Cloud & MLOps ☁️
Full Data Engineering Pipeline Overview

Full Data Engineering Pipeline Overview

Real-Time Layer

  1. We first have producers, producing into Kinesis data stream and for example, will look at Kinesis data analytics on it to perform a real-time stream of analytics.

  2. We can use lambda to read from that stream and react in real-time or we can just have the new destination, stream into a Kinesis data stream itself or we can even send it to Kinesis data firehose if you wanted to ingest data somewhere.

  3. So, if it goes into the Kinesis data stream, maybe we'll have an application on EC2, they will read out that stream and do some analytics as well and so machine learning, it could definitely talk to Amazon SageMaker service to do some real time ML.

  4. If it's in Kinesis data firehose, it could be converted into ORC format to be sent to Amazon S3 and then loaded into Redshift or it could be sent in JSON format, to Amazon Elastic search service, for example.

  5. Also we don't necessarily have to produce two Kinesis data streams, we can also produce to Kinesis data firehose and from there, for example, send it in parquet format into an Amazon S3 and, as we all know already, we can connect Amazon Kinesis data firehose to Amazon Kinesis data analytics,

This just shows you a lot of different combinations we can have with Kinesis data streams, Kinesis data analytics, firehose and so on.

Video Layer

  1. We have video producers and for example, it could be a camera but also be a DeepLens device and we got sent into a Kinesis video stream.

    • Remember one stream per device.
  2. Maybe we'll have Rekognition that reads from that video stream and produces another Kinesis data stream that's full of data and from this we know we can have Amazon EC2, Kinesis data firehose, or Kinesis data analytics, just reading of that stream and doing what we need to do.

  3. Alternatively, we could just have Amazon EC2 instances reading of the Kinesis video stream and then talking to Sage maker to produce another Kinesis data stream that may be taken in by Lambda.

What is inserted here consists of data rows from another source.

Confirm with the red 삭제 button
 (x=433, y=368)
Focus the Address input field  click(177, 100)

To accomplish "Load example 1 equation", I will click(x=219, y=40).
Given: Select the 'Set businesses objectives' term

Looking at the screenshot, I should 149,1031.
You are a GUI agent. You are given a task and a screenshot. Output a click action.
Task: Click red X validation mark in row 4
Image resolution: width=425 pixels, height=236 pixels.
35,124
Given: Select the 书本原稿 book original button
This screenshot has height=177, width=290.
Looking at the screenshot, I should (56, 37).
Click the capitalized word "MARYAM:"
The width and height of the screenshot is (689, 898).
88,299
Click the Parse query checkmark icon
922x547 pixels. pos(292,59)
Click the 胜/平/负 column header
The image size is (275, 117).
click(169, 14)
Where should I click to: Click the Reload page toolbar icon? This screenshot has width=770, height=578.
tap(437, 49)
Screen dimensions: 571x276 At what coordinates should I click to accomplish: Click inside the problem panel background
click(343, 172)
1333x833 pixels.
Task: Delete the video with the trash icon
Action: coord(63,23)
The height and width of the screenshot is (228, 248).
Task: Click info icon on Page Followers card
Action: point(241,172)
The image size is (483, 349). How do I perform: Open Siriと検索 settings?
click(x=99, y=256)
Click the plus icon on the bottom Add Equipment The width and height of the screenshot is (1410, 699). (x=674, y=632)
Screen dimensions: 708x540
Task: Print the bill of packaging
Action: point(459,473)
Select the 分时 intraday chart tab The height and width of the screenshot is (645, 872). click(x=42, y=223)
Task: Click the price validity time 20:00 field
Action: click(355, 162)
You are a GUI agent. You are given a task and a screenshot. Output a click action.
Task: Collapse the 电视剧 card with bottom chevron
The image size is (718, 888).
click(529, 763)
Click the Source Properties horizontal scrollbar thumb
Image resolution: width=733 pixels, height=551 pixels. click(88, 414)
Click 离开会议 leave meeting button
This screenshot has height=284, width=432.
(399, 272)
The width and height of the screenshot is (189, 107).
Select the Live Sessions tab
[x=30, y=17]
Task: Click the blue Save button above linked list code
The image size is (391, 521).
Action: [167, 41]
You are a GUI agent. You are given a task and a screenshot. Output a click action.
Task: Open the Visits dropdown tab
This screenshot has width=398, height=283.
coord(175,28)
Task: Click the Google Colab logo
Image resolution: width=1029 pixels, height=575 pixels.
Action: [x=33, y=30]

    • To react in real-time to notifications, for example when something looks wrong in a video.

Batch Layer

  1. The batch layer is about taking data and transforming it, and so on.

  2. So say your data lives on premise, in MySQL, and we first use database migration service to send it all the way to RDS. This is a one-to-one mapping, there is no data transformation, it just sends and replicates the data from on-premise to RDS.

  3. Then we want to analyze this data, so we'll use a data pipeline to take the data from RDS and maybe place it in an Amazon S3 bucket as a CSV format.

  4. We could do the exact same thing with Dynamo DB, going through the data pipeline and insert into JSON formats in your Amazon S3 Bucket.

  5. Then we need to transform the data with an ETL, into a format we like, so we can use glue ETL to do some ETL and also convert it at the very end into the parquet format into Amazon S3

    • Say our jobs create many, many different files, we could add an AWS batch task. That would be cleaning up your S3 buckets once a day.

    • So this would be a perfect use case for batch because batch wouldn't transform data, it would just clean up some files in your Amazon S3 buckets from time to time.

  6. Okay, so how do we orchestrate all these things? Well, step-functions would be great for that, to just make sure that the pipeline can be reactive, responsive, and can track all the executions of the entire different services,

  7. Now we have the data in so many different places, it would be great to have AWS glue data catalog to know what data is where and what is the schema - so as such - we will deploy crawlers into Dynamo DB, RDS, S3, and so on to create that data catalog and keep it updated with the schemas

Analytics layer

  1. Finally there is the analytics layer, so data is in Amazon S3 and we want to analyze it, so we could use EMR which is Hadoop, spark, hive, and so on

  2. We could use redshift or redshift spectrum to do data warehousing

  3. Or we could even create a data catalog to have all the data in S3 being indexed and this schema will be created and so we can use Amazon Athena in a server less fashion to analyze the data from S3

  4. Then when we have analyzed the data maybe we want to visualize it. And so we'll use QuickSight to do visualization on top of redshift or Athena.